▶ [ABOUT THIS EXERCISE]: Continue the article on sun exposure and skin cancer from where it stops.

▶ [DOCUMENT SEGMENT]:

    People don’t realize this because several different diseases are lumped together under the term “skin cancer.” The most common by far are basal-cell carcinomas and squamous-cell carcinomas, which are almost never fatal.

  • Melanoma, the deadly type of skin cancer, is much rarer, accounting for only 1 to 3 percent of new skin cancers. And perplexingly, outdoor workers have half the melanoma rate of indoor workers. Tanned people have lower rates in general. “The risk factor for melanoma appears to be intermittent sunshine and sunburn, especially when you’re young,” says Weller. “But there’s evidence that long-term sun exposure associates with less melanoma.”

  • Lindqvist tracked the sunbathing habits of nearly 30,000 women in Sweden over 20 years. Originally, he was studying blood clots, which he found occurred less frequently in women who spent more time in the sun—and less frequently during the summer. Lindqvist looked at diabetes next. Sure enough, the sun worshippers had much lower rates. Melanoma? True, the sun worshippers had a higher incidence of it—but they were eight times less likely to die from it.

    So Lindqvist decided to look at overall mortality rates, and the results were shocking. Over the 20 years of the study, sun avoiders were twice as likely to die as sun worshippers.

  • When I spoke with Weller, I made the mistake of characterizing this notion as counterintuitive. “It’s entirely intuitive,” he responded. “Homo sapiens have been around for 200,000 years. Until the industrial revolution, we lived outside. How did we get through the Neolithic Era without sunscreen? Actually, perfectly well. What’s counterintuitive is that dermatologists run around saying, ‘Don’t go outside, you might die.’”

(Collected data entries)
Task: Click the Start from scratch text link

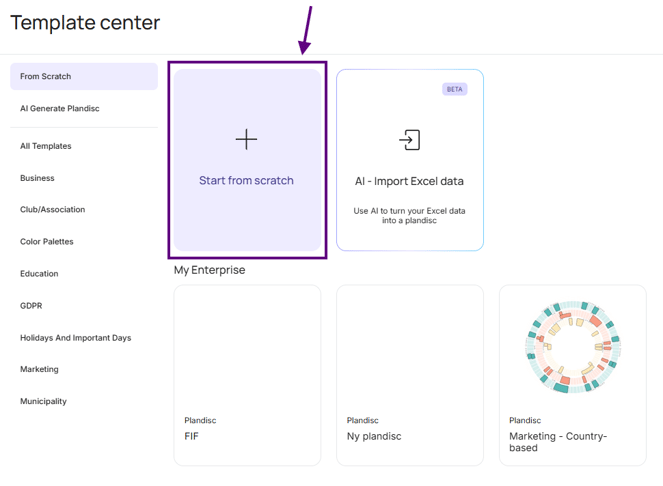Action: click(246, 181)
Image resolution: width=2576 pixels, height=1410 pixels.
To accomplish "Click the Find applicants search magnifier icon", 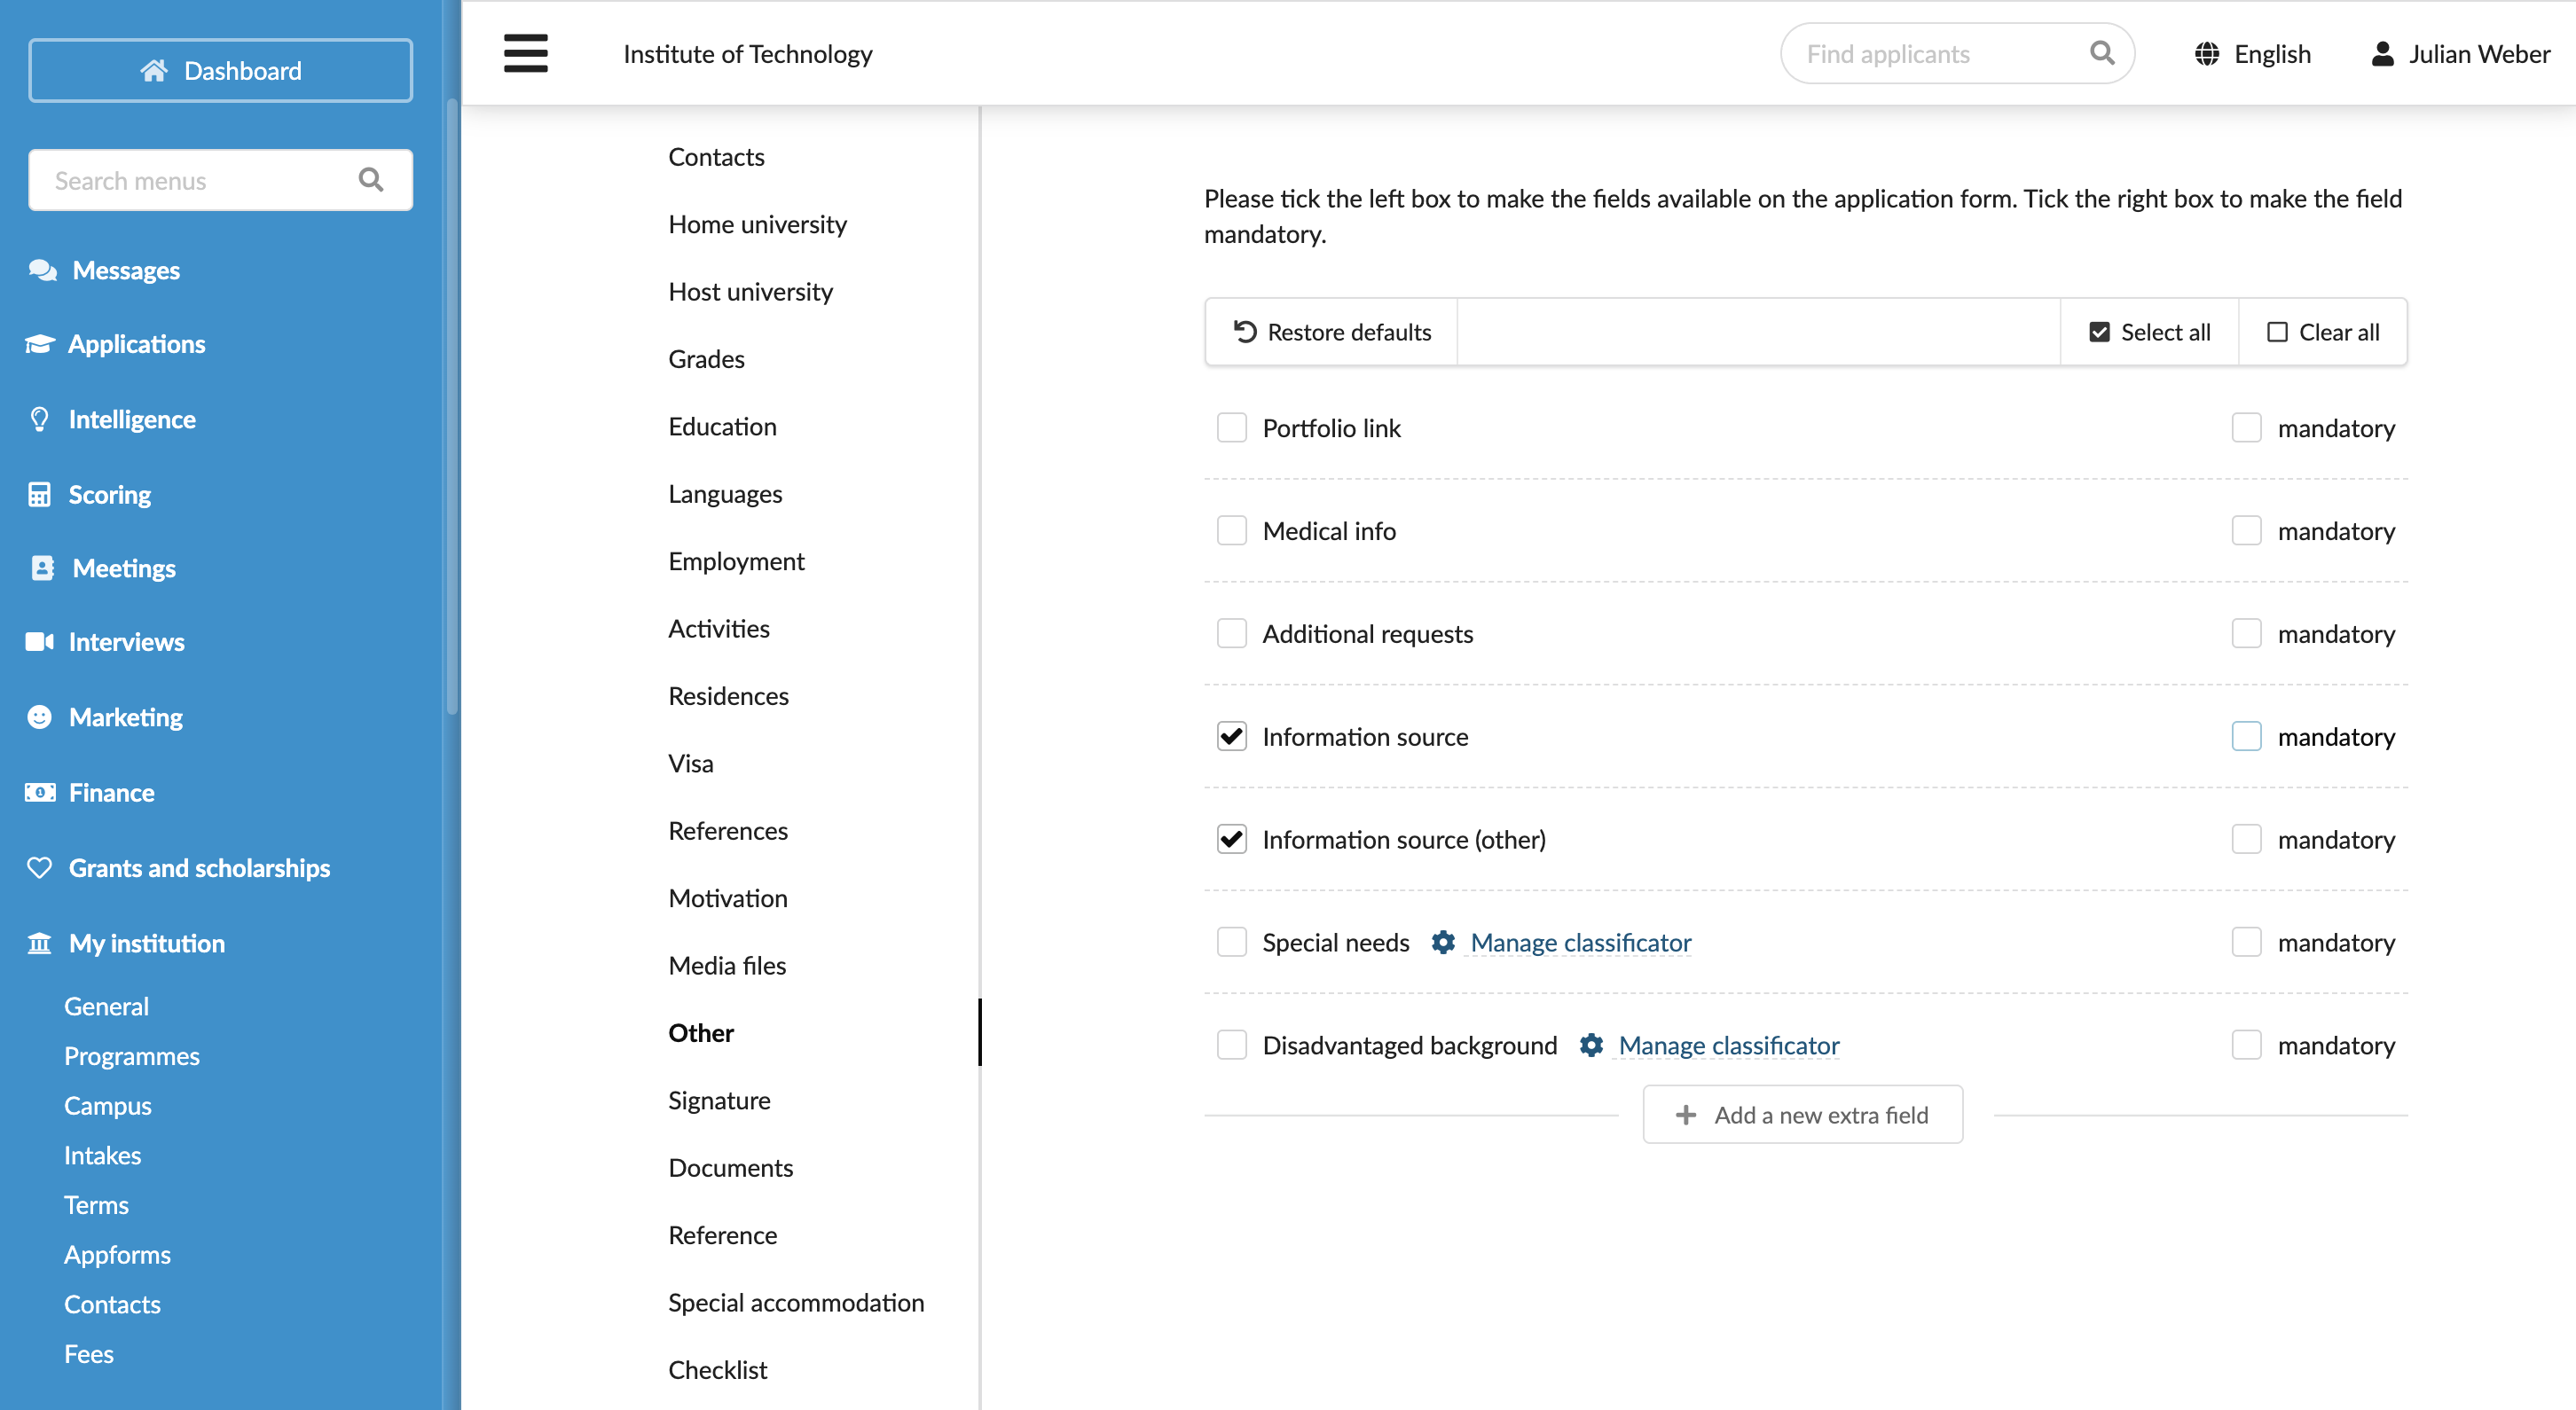I will [x=2102, y=53].
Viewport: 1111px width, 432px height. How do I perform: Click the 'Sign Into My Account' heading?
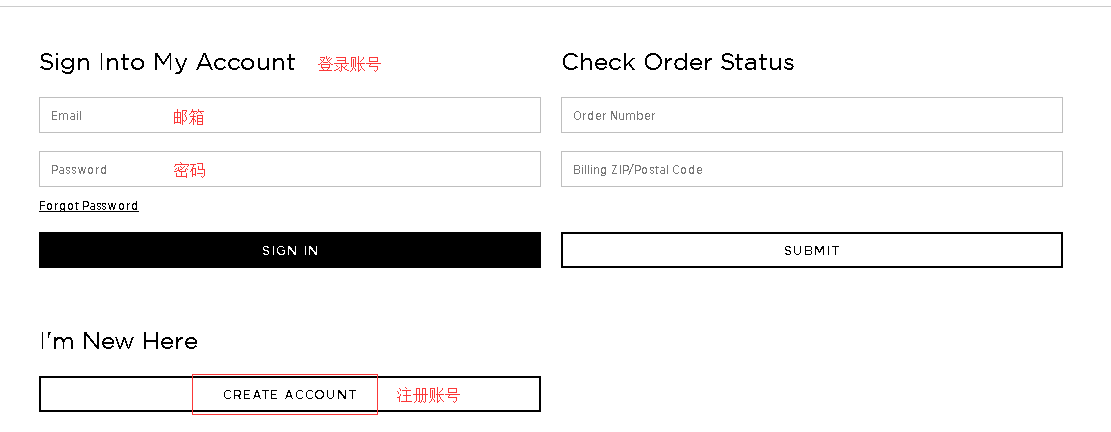tap(167, 62)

▶ [EXPECTED ANSWER]:
  • Meanwhile, that big picture just keeps getting more interesting. Vitamin D now looks like the tip of the solar iceberg. Sunlight triggers the release of a number of other important compounds in the body, not only nitric oxide but also serotonin and endorphins. It reduces the risk of prostate, breast, colorectal, and pancreatic cancers. It improves circadian rhythms. It reduces inflammation and dampens autoimmune responses. It improves virtually every mental condition you can think of. And it’s free.

  • … the current U.S. sun-exposure guidelines were written for the whitest people on earth.

    African Americans suffer high rates of diabetes, heart disease, stroke, internal cancers, and other diseases that seem to improve in the presence of sunlight, of which they may well not be getting enough.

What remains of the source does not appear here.